WHAT YOU HAVE TO DO =
From the material below, copy each line that holds the word "Task".

DATA TO PROCESS =
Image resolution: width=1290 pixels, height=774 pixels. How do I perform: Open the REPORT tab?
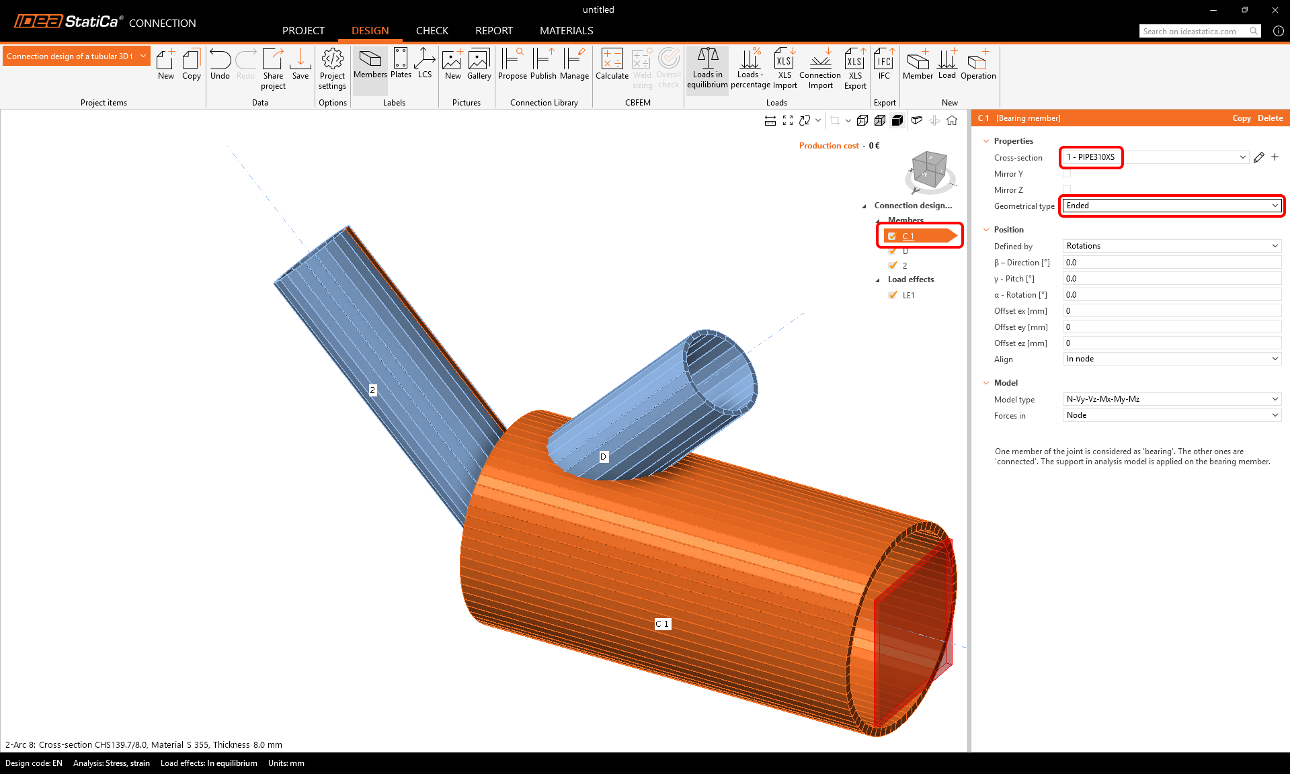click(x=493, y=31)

* * *

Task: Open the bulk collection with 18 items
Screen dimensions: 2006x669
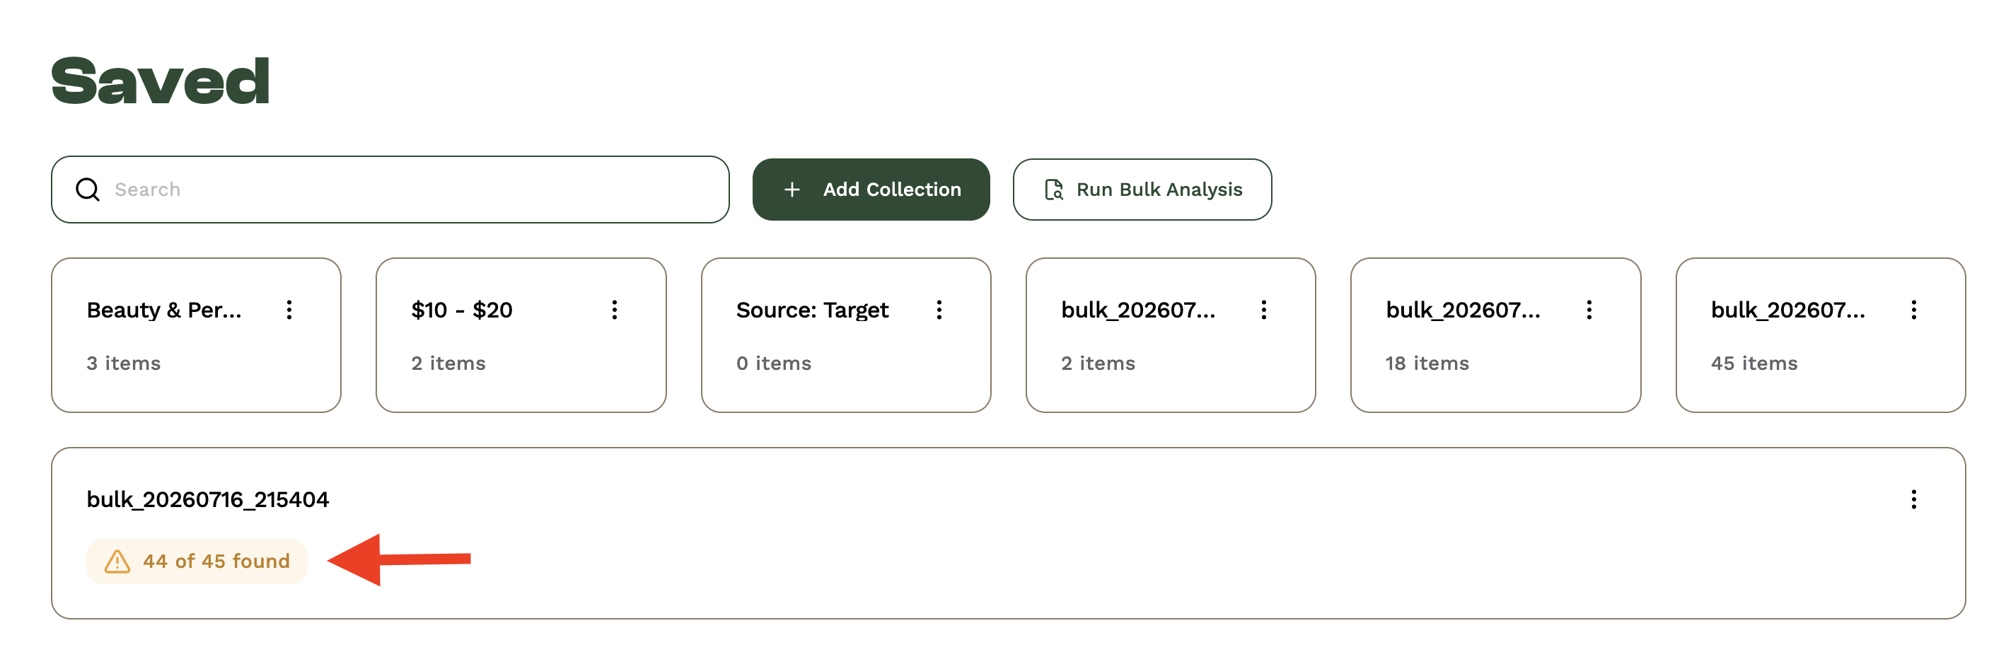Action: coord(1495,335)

---

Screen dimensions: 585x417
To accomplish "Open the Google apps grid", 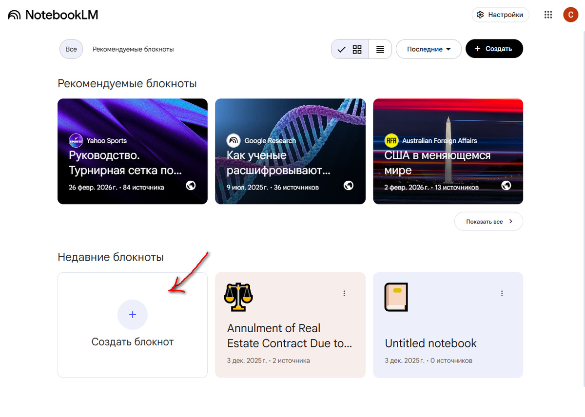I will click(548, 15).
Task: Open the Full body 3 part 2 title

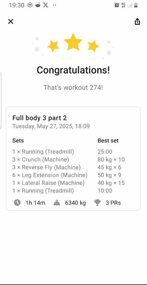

SOLUTION TO THE PROBLEM =
Task: Open the bulk collection with 18 items
Task: Open the Full body 3 part 2 title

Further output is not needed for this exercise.